__EXERCISE REQUIREMENTS__. Output every line of the listing below verbatim, leaving out the pictures.

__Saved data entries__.
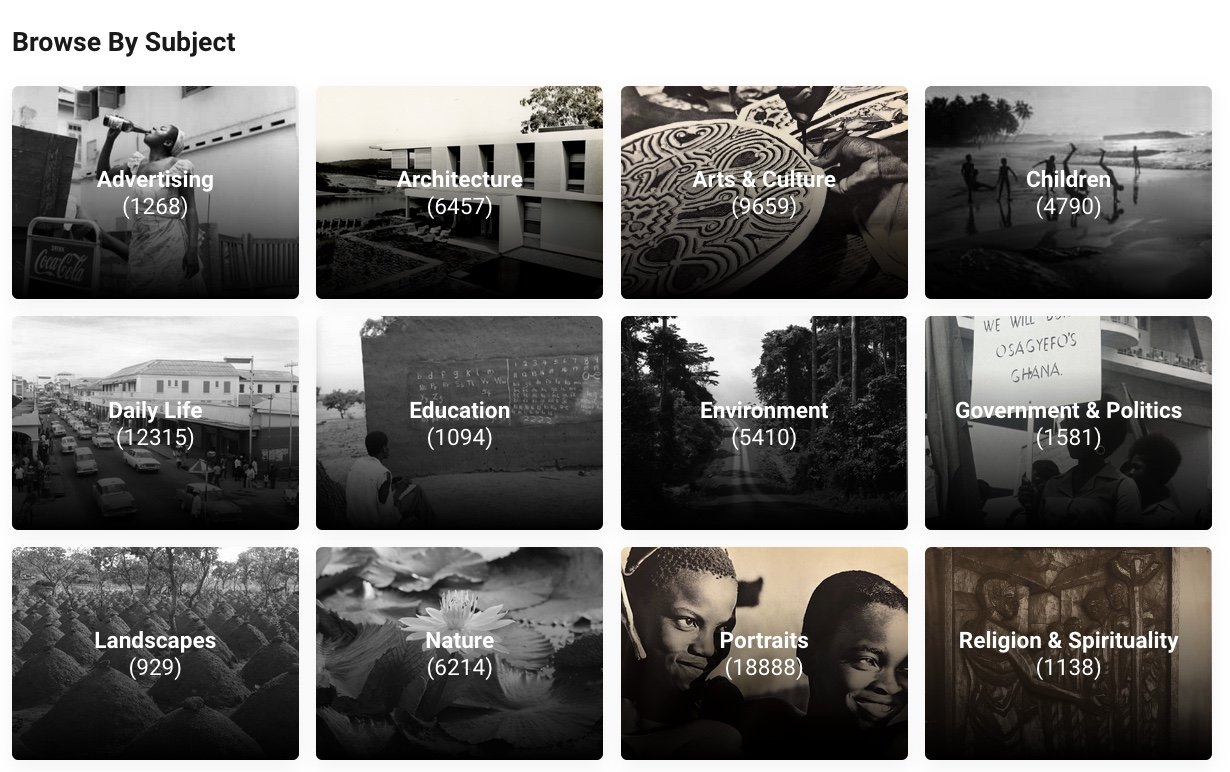This screenshot has height=772, width=1230.
Task: Click the Portraits (18888) count label
Action: click(764, 667)
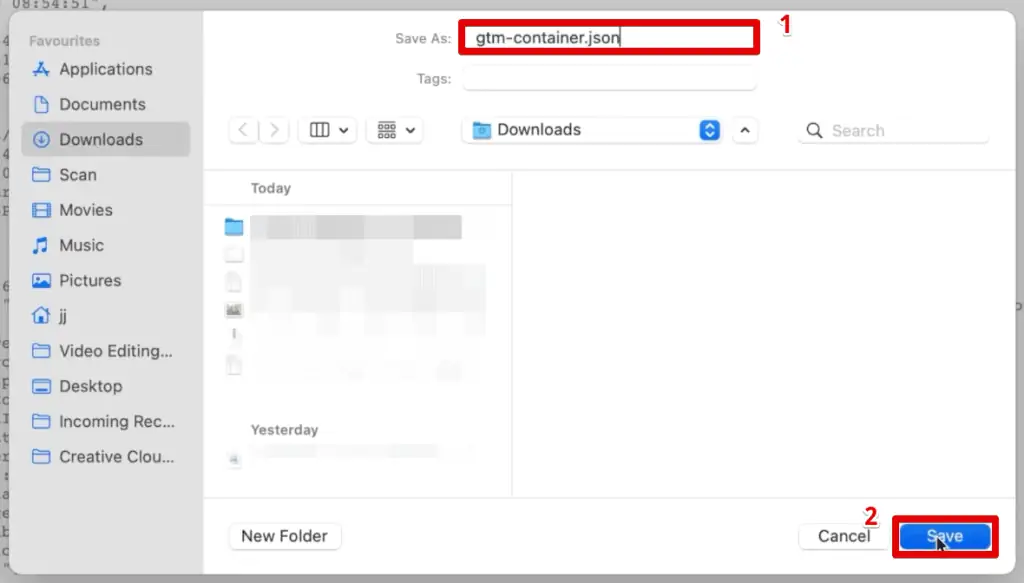Image resolution: width=1024 pixels, height=583 pixels.
Task: Click the back navigation arrow
Action: tap(243, 129)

__RESPONSE__.
This screenshot has height=772, width=1230.
Task: Click the Portraits (18888) count label
Action: click(764, 667)
Image resolution: width=1024 pixels, height=583 pixels.
Task: Click the back navigation arrow
Action: tap(243, 129)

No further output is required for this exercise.